Enhanced Energy Dissipation of Tuned Negative Stiffness Viscous Mass Damper (TNSVMD) for the Base-Isolated Structure (BIS)

Negative stiffness dampers (NSDs) have garnered significant attention in the research of base-isolated structures (BIS). This study proposes a tuned negative stiffness viscous mass damper (TNSVMD), which includes a tuning spring in series with the NSD and an inerter, to enhance the seismic control effect of the BIS. An analytical model of a BIS with the TNSVMD is initially established, followed by an investigation into frequency response analysis. The analytical expressions for the stochastic responses of the BIS with TNSVMD are derived, and further exploration is conducted on the influences of the negative stiffness ratio, dashpot damping ratio, and inerter mass ratio on the stochastic responses of the BIS. The mechanisms responsible for the damping enhancement and energy dissipation enhancement of the BIS with the TNSVMD are elucidated through the derivation of the analytical solution for the effective damping ratio and dissipated energy of the BIS with the TNSVMD. Two principles are utilized to determine the optimal parameters of the TNSVMD. These principles involve minimizing the earthquake input energy ratio of the BIS and minimizing the stochastic displacement response of the BIS. Finally, the effectiveness of the TNSVMD is validated through a design example using 100 ground motions.
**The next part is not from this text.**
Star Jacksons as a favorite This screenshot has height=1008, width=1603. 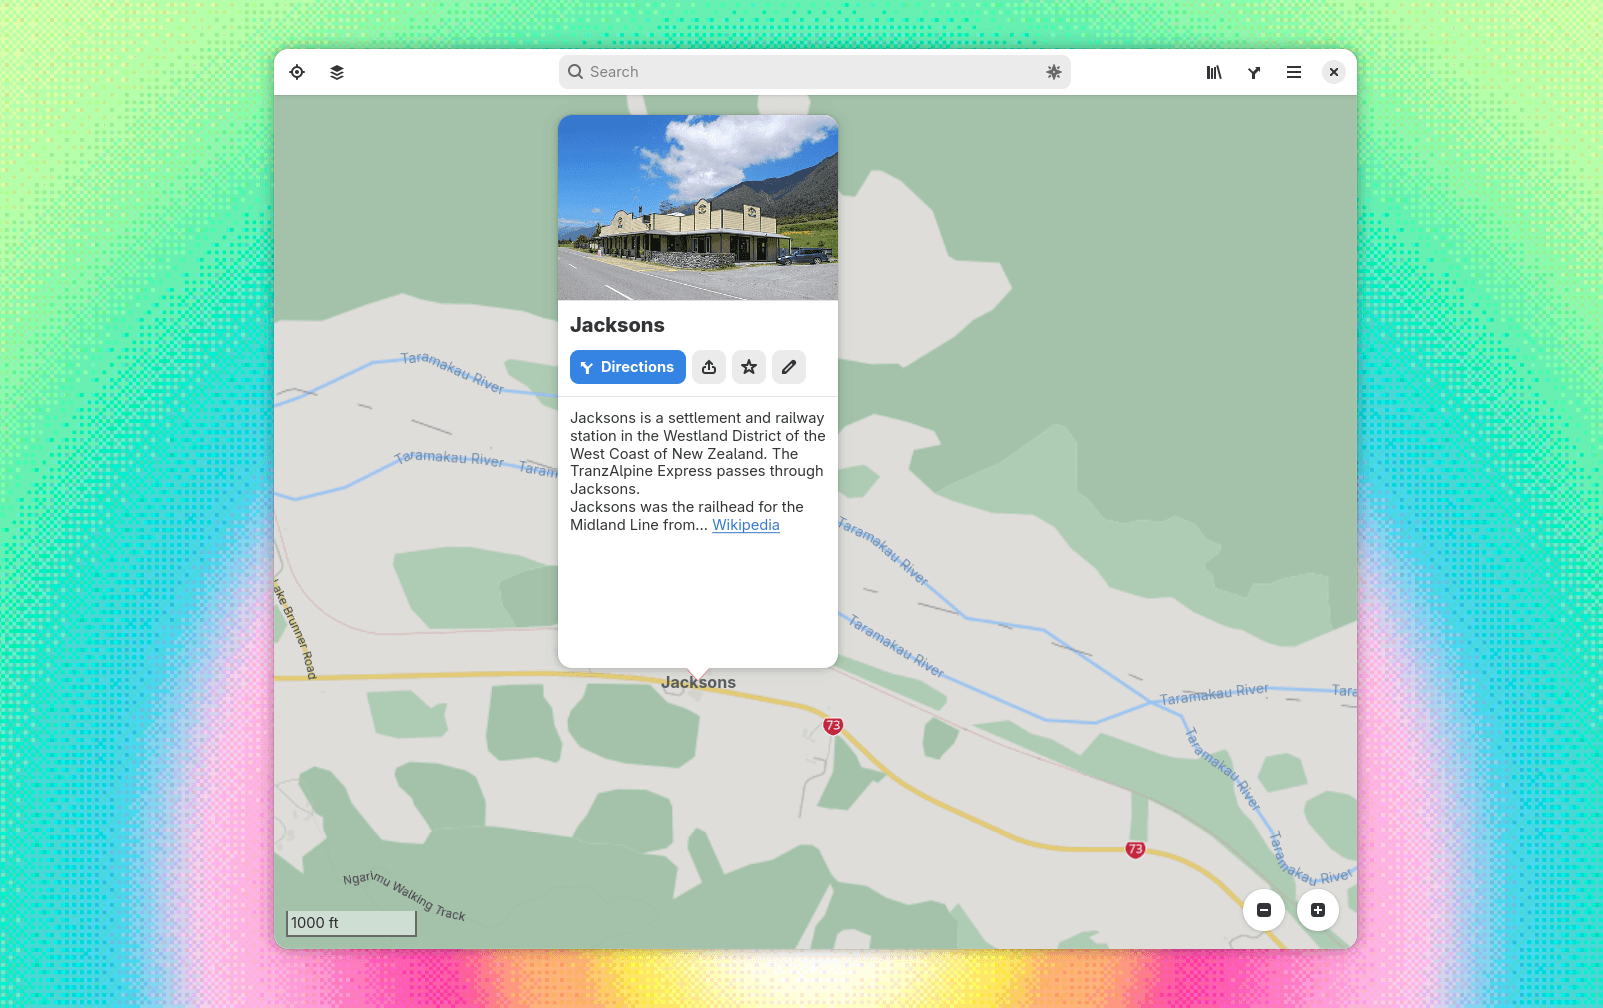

The results indicate that the displacement and acceleration responses of the BIS can be simultaneously controlled due to the weakening of stiffness and enhancement of the effective damping ratio, leading to higher energy dissipation efficiency of the TNSVMD. The increase in the inertial mass ratio enhances the seismic mitigation effect and reduces the optimal negative stiffness ratio and optimal dashpot damping ratio. Therefore, it raises the possibility of implementing the TNSVMD. The inherent damping ratio of the BIS has a significant impact on the control efficiency of the TNSVMD. For BIS systems with relatively small inherent damping ratios, the TNSVMD can achieve better control effectiveness.